» Source document
For reasons that are unclear to me, some people seem to imagine that all circuitry should be passive.  This is clearly not possible for power amplifiers, and presumably they will have to be blessed, then coated liberally with fairy dust (more commonly known as snake oil) so as not to affect 'the sound'.  The notion that a passive line-level crossover (PLLXO) must be 'better' (no horrible opamps for example) is wishful thinking, and doesn't stand up to scrutiny.  Remember that the vast majority of all recordings have had individual tracks and the final mix pass through more opamps than will ever be found in a home reproduction system.  It seems that this point is missed, or perhaps it 'doesn't count' for some reason.

The answer to the question posted in the title ('Useful Or Not?') is 'not'.  Basically the whole idea is based on a false premise, and the performance can never reach that of a properly designed active crossover network.  While this can be mitigated by using an opamp buffer before and after the passive network to ensure a low source impedance and a high (approaching infinite) load impedance, this means that it's not 'passive' any more.  Using 'simpler' circuits (valve cathode followers, FET source followers or transistor emitter followers) will increase distortion and most will fail to approach the performance of an opamp by an order of magnitude.

A crossover network is always a requirement with any system using two or more loudspeaker drivers.  The choice of frequency (or frequencies for multi-way systems) depends on the drivers used, and the slope depends on personal preference, driver protection and the level of complexity the constructor is willing to undertake.  While some high quality systems go to great lengths to get everything right, many don't, so the result is not always as expected (or hoped for).  The vast majority of loudspeakers have an internal crossover network, ideally using inductors, capacitors and resistors, but on occasion just a single bipolar electrolytic cap may be used (this is not a crossover - it's a cheap (and very dodgy) way to 'protect' the tweeter).

» Given records
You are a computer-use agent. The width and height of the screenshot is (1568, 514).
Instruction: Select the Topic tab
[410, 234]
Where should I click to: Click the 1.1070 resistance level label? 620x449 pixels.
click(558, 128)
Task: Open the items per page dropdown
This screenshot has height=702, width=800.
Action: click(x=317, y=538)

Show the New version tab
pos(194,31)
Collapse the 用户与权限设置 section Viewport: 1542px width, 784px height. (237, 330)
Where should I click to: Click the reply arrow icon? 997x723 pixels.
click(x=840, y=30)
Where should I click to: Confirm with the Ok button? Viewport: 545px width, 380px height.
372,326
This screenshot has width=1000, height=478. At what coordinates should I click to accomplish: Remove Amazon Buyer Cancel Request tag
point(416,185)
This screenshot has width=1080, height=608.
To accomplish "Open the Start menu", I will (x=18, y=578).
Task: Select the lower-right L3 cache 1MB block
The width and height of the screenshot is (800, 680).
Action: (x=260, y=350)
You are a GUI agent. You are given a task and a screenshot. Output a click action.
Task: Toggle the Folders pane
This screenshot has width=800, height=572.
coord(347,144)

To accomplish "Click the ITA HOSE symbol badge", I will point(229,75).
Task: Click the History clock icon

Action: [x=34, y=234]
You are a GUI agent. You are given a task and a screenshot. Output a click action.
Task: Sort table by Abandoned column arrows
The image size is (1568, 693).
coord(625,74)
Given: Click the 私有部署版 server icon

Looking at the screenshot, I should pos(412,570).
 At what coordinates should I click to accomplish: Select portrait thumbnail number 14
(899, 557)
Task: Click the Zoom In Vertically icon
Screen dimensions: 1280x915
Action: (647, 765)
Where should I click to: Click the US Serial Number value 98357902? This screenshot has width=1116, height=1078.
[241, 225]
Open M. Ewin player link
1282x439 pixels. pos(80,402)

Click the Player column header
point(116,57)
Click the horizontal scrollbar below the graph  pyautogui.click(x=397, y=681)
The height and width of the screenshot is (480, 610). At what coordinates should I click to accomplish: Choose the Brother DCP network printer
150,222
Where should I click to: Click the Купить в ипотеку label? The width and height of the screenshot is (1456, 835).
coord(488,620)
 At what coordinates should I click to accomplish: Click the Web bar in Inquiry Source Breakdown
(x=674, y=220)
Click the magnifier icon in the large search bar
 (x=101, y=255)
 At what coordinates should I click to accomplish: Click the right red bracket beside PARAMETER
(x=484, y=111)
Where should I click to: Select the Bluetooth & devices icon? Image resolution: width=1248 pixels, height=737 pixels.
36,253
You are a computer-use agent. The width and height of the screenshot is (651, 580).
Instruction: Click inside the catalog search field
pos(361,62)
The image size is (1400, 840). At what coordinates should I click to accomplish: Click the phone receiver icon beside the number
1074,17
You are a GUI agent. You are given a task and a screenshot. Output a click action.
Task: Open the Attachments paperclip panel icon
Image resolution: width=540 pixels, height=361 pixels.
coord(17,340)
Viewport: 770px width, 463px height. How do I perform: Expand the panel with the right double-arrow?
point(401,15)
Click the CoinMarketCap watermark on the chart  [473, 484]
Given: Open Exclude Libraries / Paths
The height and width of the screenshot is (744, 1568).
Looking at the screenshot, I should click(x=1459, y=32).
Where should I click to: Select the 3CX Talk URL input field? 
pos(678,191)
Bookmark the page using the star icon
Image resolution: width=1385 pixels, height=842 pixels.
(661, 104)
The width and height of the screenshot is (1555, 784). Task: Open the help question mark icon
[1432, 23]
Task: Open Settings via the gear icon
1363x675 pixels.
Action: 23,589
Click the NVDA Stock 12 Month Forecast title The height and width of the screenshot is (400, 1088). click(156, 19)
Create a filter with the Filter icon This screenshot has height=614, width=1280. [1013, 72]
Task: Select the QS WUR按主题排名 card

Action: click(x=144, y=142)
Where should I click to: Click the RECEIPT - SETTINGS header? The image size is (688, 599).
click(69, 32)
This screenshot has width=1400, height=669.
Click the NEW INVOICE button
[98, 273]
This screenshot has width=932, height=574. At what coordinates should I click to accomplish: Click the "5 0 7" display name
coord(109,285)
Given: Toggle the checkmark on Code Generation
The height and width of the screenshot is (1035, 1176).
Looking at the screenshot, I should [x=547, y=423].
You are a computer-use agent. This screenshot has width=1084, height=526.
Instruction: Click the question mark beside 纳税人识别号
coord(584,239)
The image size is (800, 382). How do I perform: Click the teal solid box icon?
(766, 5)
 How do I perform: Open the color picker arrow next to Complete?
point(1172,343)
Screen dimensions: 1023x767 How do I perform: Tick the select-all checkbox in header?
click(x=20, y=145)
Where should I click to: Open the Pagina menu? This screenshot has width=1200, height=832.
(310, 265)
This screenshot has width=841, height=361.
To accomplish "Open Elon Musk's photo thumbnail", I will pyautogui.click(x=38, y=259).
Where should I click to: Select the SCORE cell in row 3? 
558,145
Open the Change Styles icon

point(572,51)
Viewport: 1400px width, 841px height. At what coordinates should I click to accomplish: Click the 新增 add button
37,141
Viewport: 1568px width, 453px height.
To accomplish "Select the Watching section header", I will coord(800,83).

» Task goal
Return the stretch of the crossover article that starts at the words "The answer to" and stops after "order of magnitude.", copied word for word. Rely only on the crossover article.

» Written response
The answer to the question posted in the title ('Useful Or Not?') is 'not'.  Basically the whole idea is based on a false premise, and the performance can never reach that of a properly designed active crossover network.  While this can be mitigated by using an opamp buffer before and after the passive network to ensure a low source impedance and a high (approaching infinite) load impedance, this means that it's not 'passive' any more.  Using 'simpler' circuits (valve cathode followers, FET source followers or transistor emitter followers) will increase distortion and most will fail to approach the performance of an opamp by an order of magnitude.